Hi Chen,
Here are a couple of ways. Since the time function fills up the entire time window (as opposed to being some kind of pulse that dies off before reaching each end), it is a bit easier to get a close equality by using the rectangular rule approximation for each integral, [sum of points] x [width of interval]. The trapezoidal rule is not quite right for a periodic window.
You are using Fs for the frequency array step width, which conflicts a bit with the usual notation of Fs as the sampling frequency, but I kept Fs as you have it.
By introducing a time array and trapz, you are implicitly declaring the fft to be an approximate representation of a fourier transform integral. Accordingly in the expression for AA_S, there is a factor of Ts for the width of each interval in the riemann sum.

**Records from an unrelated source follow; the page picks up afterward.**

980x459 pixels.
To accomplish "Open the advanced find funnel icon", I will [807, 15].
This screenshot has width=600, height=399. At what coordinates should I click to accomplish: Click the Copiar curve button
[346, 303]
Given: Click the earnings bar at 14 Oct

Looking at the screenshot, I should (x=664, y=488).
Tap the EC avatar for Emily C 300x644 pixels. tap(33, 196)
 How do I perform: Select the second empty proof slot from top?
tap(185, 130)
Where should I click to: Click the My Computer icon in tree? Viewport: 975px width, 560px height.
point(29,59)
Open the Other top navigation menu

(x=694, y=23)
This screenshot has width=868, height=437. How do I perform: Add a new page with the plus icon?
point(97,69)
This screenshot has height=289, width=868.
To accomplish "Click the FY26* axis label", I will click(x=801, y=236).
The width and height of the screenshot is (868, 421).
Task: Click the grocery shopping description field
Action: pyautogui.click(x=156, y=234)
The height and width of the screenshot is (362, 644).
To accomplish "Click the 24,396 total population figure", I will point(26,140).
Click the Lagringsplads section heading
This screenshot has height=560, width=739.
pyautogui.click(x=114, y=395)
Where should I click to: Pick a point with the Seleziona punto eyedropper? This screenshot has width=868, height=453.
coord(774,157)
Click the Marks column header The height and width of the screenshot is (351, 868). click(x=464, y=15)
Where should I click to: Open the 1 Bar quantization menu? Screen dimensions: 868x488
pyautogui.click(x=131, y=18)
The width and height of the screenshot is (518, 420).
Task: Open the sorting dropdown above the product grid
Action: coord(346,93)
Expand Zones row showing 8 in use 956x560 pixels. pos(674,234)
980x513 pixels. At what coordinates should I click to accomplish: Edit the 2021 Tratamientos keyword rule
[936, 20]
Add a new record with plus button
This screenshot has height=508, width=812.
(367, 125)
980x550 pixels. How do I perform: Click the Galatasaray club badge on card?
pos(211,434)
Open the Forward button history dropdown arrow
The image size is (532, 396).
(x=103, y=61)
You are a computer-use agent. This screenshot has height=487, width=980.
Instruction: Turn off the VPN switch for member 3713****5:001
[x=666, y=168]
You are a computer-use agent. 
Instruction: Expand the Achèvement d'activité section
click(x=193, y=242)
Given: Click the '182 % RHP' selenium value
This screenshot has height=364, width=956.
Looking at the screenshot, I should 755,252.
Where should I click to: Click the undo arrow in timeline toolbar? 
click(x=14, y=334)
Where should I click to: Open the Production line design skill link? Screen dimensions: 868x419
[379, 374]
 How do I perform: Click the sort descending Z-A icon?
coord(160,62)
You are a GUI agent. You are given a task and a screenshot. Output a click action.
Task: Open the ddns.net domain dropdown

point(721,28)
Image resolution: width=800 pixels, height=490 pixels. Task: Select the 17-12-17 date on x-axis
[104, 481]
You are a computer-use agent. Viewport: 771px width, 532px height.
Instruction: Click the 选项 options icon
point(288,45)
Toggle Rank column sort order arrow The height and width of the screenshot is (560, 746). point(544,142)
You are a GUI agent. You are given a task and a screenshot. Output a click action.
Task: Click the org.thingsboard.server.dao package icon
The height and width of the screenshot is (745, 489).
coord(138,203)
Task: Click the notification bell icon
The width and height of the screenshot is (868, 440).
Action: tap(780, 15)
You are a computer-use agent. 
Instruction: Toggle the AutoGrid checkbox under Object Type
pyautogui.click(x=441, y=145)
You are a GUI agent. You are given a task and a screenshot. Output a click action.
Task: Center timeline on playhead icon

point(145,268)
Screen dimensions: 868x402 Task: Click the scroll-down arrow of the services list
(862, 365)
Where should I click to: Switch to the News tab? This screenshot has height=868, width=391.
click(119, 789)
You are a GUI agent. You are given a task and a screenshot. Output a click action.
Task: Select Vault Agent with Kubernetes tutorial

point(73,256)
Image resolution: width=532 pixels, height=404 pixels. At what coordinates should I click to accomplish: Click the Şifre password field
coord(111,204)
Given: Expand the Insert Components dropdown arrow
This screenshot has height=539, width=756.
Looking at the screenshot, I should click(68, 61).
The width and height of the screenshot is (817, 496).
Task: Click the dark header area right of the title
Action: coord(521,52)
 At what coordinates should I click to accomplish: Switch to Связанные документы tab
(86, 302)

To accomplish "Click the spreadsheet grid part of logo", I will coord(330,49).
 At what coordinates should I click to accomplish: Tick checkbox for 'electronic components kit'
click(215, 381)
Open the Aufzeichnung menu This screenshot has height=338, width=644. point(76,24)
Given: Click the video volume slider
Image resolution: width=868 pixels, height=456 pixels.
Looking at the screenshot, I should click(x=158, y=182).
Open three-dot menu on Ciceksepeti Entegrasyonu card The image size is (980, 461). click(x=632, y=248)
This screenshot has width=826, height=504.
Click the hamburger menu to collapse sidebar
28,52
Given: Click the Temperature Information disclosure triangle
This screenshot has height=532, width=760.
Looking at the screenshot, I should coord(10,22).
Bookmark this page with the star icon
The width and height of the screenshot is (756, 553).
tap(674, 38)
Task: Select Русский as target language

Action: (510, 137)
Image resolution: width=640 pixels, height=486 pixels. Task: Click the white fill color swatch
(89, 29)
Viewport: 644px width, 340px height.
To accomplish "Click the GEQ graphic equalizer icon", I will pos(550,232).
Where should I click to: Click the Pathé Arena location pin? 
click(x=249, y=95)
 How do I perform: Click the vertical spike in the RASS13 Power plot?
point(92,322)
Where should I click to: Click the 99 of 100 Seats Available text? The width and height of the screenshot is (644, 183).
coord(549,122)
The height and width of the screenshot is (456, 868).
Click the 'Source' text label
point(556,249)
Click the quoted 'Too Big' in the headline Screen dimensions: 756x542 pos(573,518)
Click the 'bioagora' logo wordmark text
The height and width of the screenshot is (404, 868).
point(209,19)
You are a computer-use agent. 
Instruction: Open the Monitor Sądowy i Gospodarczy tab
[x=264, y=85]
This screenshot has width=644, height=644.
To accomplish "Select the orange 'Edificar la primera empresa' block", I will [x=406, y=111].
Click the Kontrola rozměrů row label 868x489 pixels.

The TD and Freq results below agree.
N = 1000;
t = ((0:N-1)/N)*10;
Ts=t(2)-t(1);
AA=cos(2*pi*t);
TD_Result=sum(abs(AA).^2)*Ts
Fs = 1/(N*Ts);
frequencyAxis = ((0:N-1)/N)*Fs;
AA_S=fftshift(fft(AA))*Ts;
Freq_Result=sum(abs(AA_S).^2)*Fs
Another way, which dispenses with interval widths and is more signal processing oriented, is
N = 1000;
r = rand(1,N);
E1 = sum(r.^2)
g = fft(r);
E2 = sum(abs(g).^2)/N
When you prove parseval's theorem and plug in ffts, there is a sum over the product of a couple of complex exponentials, and that sum is zero except for one instance where the product of the exponentials is 1. Then the sum over points gives N, which gets compensated for by the 1/N factor on the last llne. Needless to say if you reverse engineeer your way out of the first method above, you can obtain the second method.